Asisten Perekonomian dan Pembangunan Provinsi Jawa Tengah, Hanung Triyono, menyatakan bahwa persiapan untuk mendapatkan predikat destinasi ramah muslim sudah mulai dilakukan oleh Pemprov Jateng. Targetnya adalah pada 2027 konsep destinasi ini sudah berjalan secara optimal.
Perbedaan Destinasi Ramah Muslim dan Pariwisata Halal
Direktur Komite Daerah Ekonomi dan Keuangan Syariah (KDEKS) Jawa Tengah, Nyata Nugraha, menjelaskan bahwa konsep destinasi ramah muslim berbeda dengan pariwisata halal.

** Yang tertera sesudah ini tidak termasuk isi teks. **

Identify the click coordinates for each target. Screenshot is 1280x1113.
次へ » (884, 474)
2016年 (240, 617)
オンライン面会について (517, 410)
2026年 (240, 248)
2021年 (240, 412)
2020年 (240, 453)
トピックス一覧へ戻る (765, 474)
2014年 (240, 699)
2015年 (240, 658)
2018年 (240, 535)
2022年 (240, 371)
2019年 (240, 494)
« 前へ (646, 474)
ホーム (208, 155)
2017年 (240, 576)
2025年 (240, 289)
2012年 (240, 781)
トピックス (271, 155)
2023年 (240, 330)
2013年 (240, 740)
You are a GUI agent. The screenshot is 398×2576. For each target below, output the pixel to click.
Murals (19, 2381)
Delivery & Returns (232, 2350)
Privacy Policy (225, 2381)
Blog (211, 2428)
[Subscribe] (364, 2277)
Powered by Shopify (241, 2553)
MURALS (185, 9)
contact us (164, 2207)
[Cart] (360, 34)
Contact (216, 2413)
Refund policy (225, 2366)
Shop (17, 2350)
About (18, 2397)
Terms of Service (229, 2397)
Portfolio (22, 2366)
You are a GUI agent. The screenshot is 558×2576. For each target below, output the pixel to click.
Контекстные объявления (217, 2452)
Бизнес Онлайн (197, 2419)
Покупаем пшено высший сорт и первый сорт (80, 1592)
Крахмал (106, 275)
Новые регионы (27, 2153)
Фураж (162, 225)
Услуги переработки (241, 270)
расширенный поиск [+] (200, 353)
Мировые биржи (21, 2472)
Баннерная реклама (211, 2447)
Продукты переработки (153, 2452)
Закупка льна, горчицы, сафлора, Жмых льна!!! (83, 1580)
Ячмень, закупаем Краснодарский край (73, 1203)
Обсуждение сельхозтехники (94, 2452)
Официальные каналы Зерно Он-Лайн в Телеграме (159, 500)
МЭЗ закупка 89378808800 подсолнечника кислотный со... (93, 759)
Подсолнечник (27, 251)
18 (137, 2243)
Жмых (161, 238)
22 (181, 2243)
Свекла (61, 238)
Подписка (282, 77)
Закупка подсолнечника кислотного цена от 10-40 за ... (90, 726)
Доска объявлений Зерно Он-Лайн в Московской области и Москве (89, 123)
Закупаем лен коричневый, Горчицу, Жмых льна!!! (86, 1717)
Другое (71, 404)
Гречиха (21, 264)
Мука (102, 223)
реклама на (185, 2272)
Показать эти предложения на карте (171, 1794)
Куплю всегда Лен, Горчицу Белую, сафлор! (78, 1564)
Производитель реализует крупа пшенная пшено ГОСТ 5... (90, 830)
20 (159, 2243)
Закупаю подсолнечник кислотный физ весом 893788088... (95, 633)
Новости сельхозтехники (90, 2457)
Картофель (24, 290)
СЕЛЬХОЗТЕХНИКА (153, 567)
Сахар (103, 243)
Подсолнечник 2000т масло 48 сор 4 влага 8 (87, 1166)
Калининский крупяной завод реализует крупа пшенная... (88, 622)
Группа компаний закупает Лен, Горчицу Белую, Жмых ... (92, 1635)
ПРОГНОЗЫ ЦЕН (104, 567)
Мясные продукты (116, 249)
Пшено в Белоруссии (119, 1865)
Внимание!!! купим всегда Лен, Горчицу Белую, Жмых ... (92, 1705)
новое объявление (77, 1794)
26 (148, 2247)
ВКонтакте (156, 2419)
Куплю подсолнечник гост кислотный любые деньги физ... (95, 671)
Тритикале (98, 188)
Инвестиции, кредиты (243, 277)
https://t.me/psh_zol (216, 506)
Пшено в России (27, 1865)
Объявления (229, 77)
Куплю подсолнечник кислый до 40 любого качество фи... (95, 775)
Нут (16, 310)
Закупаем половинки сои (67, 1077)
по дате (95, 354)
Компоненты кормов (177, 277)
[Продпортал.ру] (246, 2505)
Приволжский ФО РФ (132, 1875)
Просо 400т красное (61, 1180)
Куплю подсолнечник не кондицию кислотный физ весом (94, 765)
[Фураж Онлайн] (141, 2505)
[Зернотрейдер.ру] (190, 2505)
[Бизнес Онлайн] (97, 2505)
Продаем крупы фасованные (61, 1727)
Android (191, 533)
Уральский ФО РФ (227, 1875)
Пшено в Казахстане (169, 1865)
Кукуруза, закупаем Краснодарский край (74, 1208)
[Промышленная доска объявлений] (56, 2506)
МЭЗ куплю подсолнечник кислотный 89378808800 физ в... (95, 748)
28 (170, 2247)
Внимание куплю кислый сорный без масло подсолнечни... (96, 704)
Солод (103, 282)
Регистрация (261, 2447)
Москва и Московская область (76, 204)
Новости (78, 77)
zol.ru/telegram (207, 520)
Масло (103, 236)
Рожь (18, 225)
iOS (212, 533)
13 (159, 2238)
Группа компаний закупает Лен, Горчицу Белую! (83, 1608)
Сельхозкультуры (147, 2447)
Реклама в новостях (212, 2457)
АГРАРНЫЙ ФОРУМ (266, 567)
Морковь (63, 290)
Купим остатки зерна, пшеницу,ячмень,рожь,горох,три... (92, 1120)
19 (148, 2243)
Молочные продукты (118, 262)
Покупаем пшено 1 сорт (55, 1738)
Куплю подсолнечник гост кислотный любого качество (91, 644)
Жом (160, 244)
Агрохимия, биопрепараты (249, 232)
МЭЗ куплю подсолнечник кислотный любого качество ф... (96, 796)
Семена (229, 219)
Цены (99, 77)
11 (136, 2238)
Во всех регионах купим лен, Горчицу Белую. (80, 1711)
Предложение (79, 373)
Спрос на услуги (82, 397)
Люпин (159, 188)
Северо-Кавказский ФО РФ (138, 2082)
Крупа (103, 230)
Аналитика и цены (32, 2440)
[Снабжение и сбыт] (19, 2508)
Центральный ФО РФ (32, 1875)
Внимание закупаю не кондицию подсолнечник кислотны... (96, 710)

Dalam pariwisata halal, seluruh aspek di dalam satu wilayah harus memenuhi standar halal, baik makanan, minuman, maupun atraksi.
Sebaliknya, konsep destinasi ramah muslim di Jawa Tengah memungkinkan adanya fasilitas umum yang juga menyediakan produk non-halal, namun dengan pemisahan yang jelas antara produk halal dan non-halal. Misalnya, sebuah hotel boleh menyediakan makanan beralkohol dan non-halal, selama terdapat pilihan makanan dan minuman halal yang terpisah dan mudah dikenali.
Langkah ini dianggap sebagai bentuk keramahan bagi wisatawan muslim domestik maupun mancanegara yang membutuhkan kepastian tersedianya produk halal selama berkunjung ke daerah tersebut.
Strategi Pengembangan dan Penerapan Halal Value Chain
Jawa Tengah menempatkan pengembangan pariwisata berkelanjutan dan ekonomi syariah sebagai bagian utama program pembangunan 2027. Berbagai persiapan dijadwalkan matang sepanjang tahun 2026 untuk memastikan kelancaran implementasi.
Salah satu langkah strategis adalah penerapan konsep Halal Value Chain. Hal ini mencakup rangkaian proses terintegrasi mulai dari bahan baku, pemotongan hewan secara syariah, keberadaan Rumah Potong Hewan bersertifikat, juru sembelih halal, hingga distribusi dan pemasaran produk halal ke konsumen akhir.
Pergub Nomor 40 Tahun 2023 menjadi dasar regulasi yang mengatur penyelenggaraan halal value chain tersebut sebagai bagian dari upaya menuju destinasi ramah muslim yang terstandarisasi dan terpercaya.
Potensi Destinasi Wisata di Jawa Tengah
Seluruh destinasi wisata di kabupaten dan kota di Jawa Tengah memiliki potensi untuk dikembangkan sebagai destinasi ramah muslim asalkan memenuhi ketentuan yang berlaku. Contohnya adalah Objek Wisata Guci yang dapat meningkatkan statusnya dengan melengkapi fasilitas ibadah seperti musala dan tempat wudhu, penunjuk arah kiblat, serta menyediakan makanan dan minuman bersertifikat halal.
Pemprov Jawa Tengah optimistis bahwa dengan berbagai persiapan dan strategi yang diterapkan, provinsi ini akan mampu bersaing sebagai destinasi ramah muslim yang kompetitif dan berkelanjutan pada tahun 2027. Pendekatan yang dilakukan membuka peluang pengembangan ekonomi syariah sekaligus menjaga keberagaman produk yang dapat dinikmati oleh semua wisatawan.